▶ _What is asked_
Recast the rows, from the line containing "Where should I click to: Click" through the end of the rows, as a two-column CSV with the headers instruction and response. Give one CSV line per row, with the text and its answer each in a single quoted field and line breaks replaced by spaces.

(Collected data entries)
****************************************

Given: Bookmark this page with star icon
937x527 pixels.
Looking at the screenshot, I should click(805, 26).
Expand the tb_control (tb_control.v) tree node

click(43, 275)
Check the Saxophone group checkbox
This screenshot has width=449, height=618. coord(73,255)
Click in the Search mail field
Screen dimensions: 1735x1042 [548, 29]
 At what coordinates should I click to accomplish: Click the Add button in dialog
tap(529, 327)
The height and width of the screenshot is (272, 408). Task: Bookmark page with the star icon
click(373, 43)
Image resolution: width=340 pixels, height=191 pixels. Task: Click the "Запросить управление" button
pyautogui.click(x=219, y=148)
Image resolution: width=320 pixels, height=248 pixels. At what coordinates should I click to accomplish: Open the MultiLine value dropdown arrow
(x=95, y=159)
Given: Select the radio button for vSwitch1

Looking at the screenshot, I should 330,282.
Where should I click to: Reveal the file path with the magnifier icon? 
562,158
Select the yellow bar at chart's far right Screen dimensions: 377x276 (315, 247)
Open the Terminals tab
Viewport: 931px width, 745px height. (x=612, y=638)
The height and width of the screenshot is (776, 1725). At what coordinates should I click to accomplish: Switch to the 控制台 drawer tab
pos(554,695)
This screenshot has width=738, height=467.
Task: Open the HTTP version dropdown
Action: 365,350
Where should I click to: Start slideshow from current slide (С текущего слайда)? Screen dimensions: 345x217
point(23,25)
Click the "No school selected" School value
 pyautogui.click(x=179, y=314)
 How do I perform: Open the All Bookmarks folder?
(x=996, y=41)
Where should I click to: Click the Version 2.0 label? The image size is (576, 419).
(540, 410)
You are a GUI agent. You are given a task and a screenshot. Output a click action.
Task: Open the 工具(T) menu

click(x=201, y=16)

****************************************

▶ _Expected output_
instruction,response
"Where should I click to: Click the Version 2.0 label? The image size is (576, 419).","(540, 410)"
"You are a GUI agent. You are given a task and a screenshot. Output a click action. Task: Open the 工具(T) menu","click(x=201, y=16)"